10. Bölüm - Kum Saati

1.1K 50 284
                                    

Dear international readers, you can read our story translated to your language from the "translate" option of Google Chrome. Please don't forget to login to wattpad and add comments about our story.<3

Herkese merhabalar! 🫶🏻

Özleştik ama değil mi?🥹 Bu bölüm de önceki bölüm gibi daha duygu ağırlıklı ancak öne çıkan bazı sahneleri var ki... Oooof of of...❤️‍🔥Özellikle uzuuun zamandır yazmayı beklediğimiz dönüm noktalarına yorumlarınızı çok merak ediyoruz. LeyKen'e kavuşmanın bize geldiği kadar size de iyi geleceğini umuyoruz.

Herkese iyi okumalar!🫂

Bölümün şarkısı: Sia - Elastic Heart

-satürn & rana :) 👭🏼

***

Leyla

"Deli gibi seni izliyor Leyla. Gözünü bile kırpmıyor, 2 saattir ne zaman kırpacak diye bakıyorum."

"İşi bu ya Şebnem? Beni izlemek. Korumak. Benden uzak durmak."

Sonuncuyu bu sefer bizzat ben istemiştim. Kenan'la başa dönmeye karar vereli birkaç gün olmuştu, pardon Kenan buna karar vereli ve beni de buna zorla sürükleyeli birkaç gün olmuştu. Aramız iyi miydi kötü müydü tartışılırdı ama garip olduğu kesindi. Onunla hem etkileşimde kalıp hem de hiçbir şey olmamış gibi davranamıyordum. Çünkü bu rol yapmam demekti ve ben haftanın 5-6 günü zaten yeterince rol yapıyordum. Kendi hayatımda da bunu tekrarlamak istemiyordum. Bu yüzden diyaloglarımız her zamanki gibi akmıyordu, birbirimize ne zaman temas etsek ikimiz de bundan etkilenip hızla kurtulmaya çalışıyorduk. Her zaman güvende olduğumu hissettiren bakışlarıysa artık diken üzerinde hissettiriyordu. Bu sebeple konser alanına geldiğimizde Kenan'a bu gece bizden olabildiğince uzakta durmasını ve olağanüstü bir durumla karşılaşmadığımız sürece yanımıza gelmemesini emretmiştim. Yani ses tonumdaki ciddiyetten buna bir emir diyebilirdik.

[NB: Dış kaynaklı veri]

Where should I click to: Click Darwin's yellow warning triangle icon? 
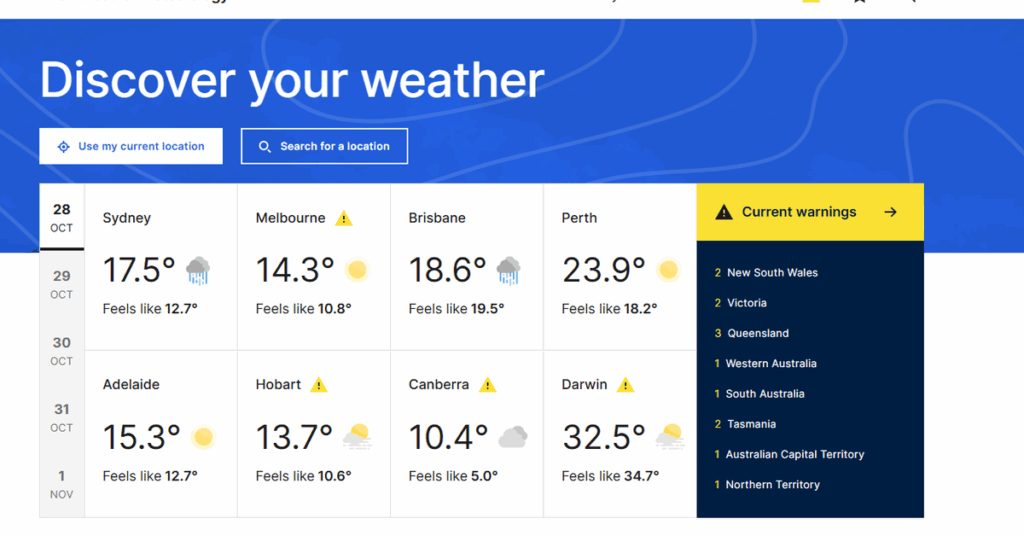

"Onu demiyorum kızım. Seni yiyecekmiş gibi bakıyor ondan bahsediyorum." dedi Şebnem Kenan'a göz ucuyla bakmaya devam ederken.

"Adam Leyla'yı yemek istemediğini de onunla başka şeyler yapmak istemediğini de gayet net anlatmıştı Şebnem. Unuttun herhalde. Önüne dön sen de ne bakıp duruyorsun ya?" diye Şebnem'i dürten Miray'a bir teşekkür bakışı göndersem de söyledikleri midemin kasılmasına sebep olmuştu. Kenan'ın beni istemediğini düşünmek bu gece odaklanmak istediğim son şeydi.

"Ya bomboş şovdu o hiçbirimiz inandık mı buna? Bir yerde patlak verecek bu adam çok net. Bakışlarından anlayabiliyorum." diyen Şebnem'e ters ters baktım.

"Şebnem sen beni sevmiyor musun?"

"Aşkım o nasıl cümle? Sana canımı veririm ben." derken şaşkınlıkla kaşlarını kaldırıp elini omzuma koymuştu.

"Bana canını verme Şebnem. Bana rahat ver. N'olursun. Bırak kafam dağılsın bu gece. Sadece sarhoş olmak istiyorum. Beynim kendini kapatsın kuşlar gibi hafifleyeyim istiyorum, anladın mı?" derken el kol hareketlerimle kendime hava göndermeye çalışıyordum.

"Tamam ya sustum. Haklısın. Neyse siktir et, anca baksın o. Biz sana istediğini yapacak erkeği de buluruz buradan zaten." Bana omuz atıp gülen Şebnem'e göz devirdim ve biramın sonuna geldiğimi görünce tekila shot söylemek için bara yanaştım. Bu gece gerçekten sarhoş olacaktım.

***

Kenan

Dünyanın en ahmakça kararını vererek Leyla'ya sıfırlayalım demek yeterince zordu. Kaç gündür Leyla'nın sıcacık gülümsemesinden, hoş sohbetinden, tenimi karıncalandıran ışıltılı bakışlarından mahrum kalmak daha da zordu. Tadını bir kere aldığım dudaklarından uzak durmak, kollarından ayrı uyumaya çalışmak zorunda kalmaksa ayrı bir seviyedeydi.